En Marge d’une conférence de presse animée mardi 26 août sous le thème : « Paiement des droits d’auteur : le droit d’exécution publique (2024), le droit de déambulation sonore (2024), le droit de tonalités d’attente téléphoniques allant du 3e trimestre trimestre 2023 au 4e trimestre 2024 », le Directeur général du Bureau guinéen du droit d’auteur (BGDA), a décliné le nouveau système de paiement des droits d’auteurs.
« Depuis plusieurs mois, nous travaillons à renforcer le système de gestion collective des droits pour qu’il soit non seulement conformes aux standards internationaux, mais aussi adapter aux réalités de nos créateurs et de nos usagers.

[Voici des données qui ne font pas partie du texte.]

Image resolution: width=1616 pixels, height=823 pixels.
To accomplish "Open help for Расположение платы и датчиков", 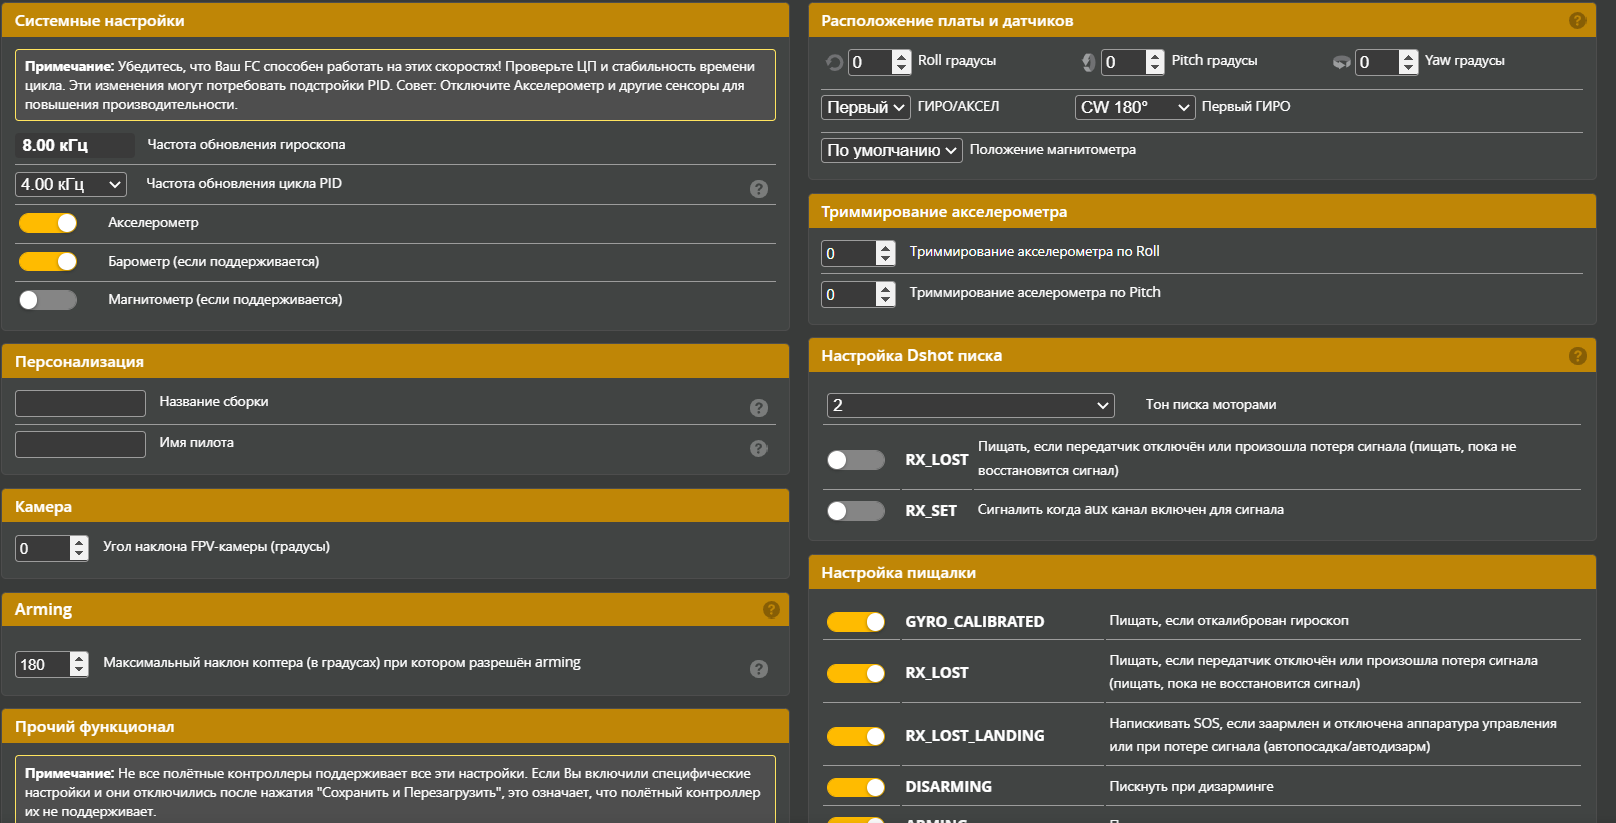I will pyautogui.click(x=1578, y=20).
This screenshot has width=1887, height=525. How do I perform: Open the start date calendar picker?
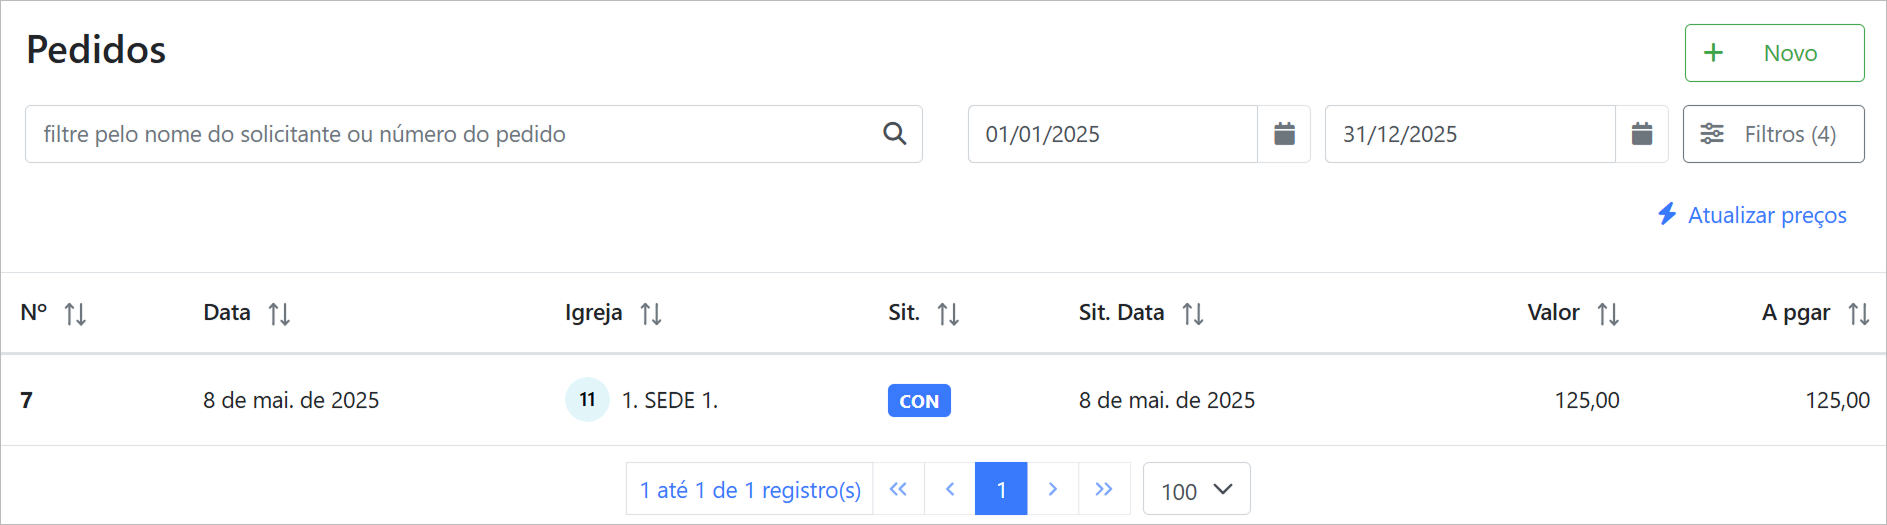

La campagne de vulgarisation qui est amorcée aujourd’hui s’inscrit pleinement dans cette dynamique de redevabilité, de responsabilité, de transparence et de refondation. Elle repose donc sur trois axes principaux : le premier est la modernisation des procédures de paiement et de répartition. Désormais, conformément aux principes zéro espèce annoncée par monsieur le chef de cabinet ici si fort, tous les paiements se feront par virement bancaire ou via les plates-formes mobiles agréées. Cette innovation poursuit le Directeur général du BGDA, garantit la traçabilité des opérations, sécurise les fonds des ayants droits et met fin à des pratiques peu orthodoxes. Le deuxième point donc des réformes engagées par le bureau du droit d’auteur, c’est la diversification et l’élargissement des droits recouvrés. Classiquement au nombre de deux, maxis trois droits perçus et répartis au bureau de droit d’auteur depuis la création de cette institution en 1980. Nous passons désormais à 11 lignes identifiées, perceptibles et de janvier à maintenant, nous sommes à sept (7) lignes recouvrées dont les répartitions ont commencé depuis avril. Là où depuis des décennies seules donc ces trois lignes de droits étaient prises en compte, nous dépassons largement le cap aujourd’hui pour la seule volonté de mieux faire et de faire avec la transparence. C’est une avancée majeure qui traduit la volonté d’offrir à chaque créateur, la juste rémunération de l’exploitation de son œuvre, qu’elle soit musicale, littéraire, audiovisuelle ou numérique. Le troisième point des réformes engagées par le BGDA au terme de paiement des droits, c’est la transparence et la redevabilité comme boussole. Aujourd’hui et depuis avril deux mois après la prise de fonction de la nouvelle équipe, les listes provisoires des bénéficiaires ont été communiquées sous tous nos canaux de communication, afficher à la direction générale du BGDA », a déclaré Moussa Fofana, invitant de passage, les artistes à déclarer leurs œuvres et à fournir leurs informations bancaires au BGDA.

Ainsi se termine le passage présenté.